### [DATA RECORDS]

►

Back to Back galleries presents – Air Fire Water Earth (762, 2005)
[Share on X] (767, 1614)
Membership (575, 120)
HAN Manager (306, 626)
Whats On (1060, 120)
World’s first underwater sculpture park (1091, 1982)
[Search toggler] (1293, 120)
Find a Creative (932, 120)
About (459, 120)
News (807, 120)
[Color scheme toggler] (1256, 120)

◄

### [REQUIREMENT]
Each line from the one holding "[Search toggler] (1293, 120)" through the last line of the data is to be transcribed exactly, with nothing else added.

### [YOUR SOLUTION]
[Search toggler] (1293, 120)
Find a Creative (932, 120)
About (459, 120)
News (807, 120)
[Color scheme toggler] (1256, 120)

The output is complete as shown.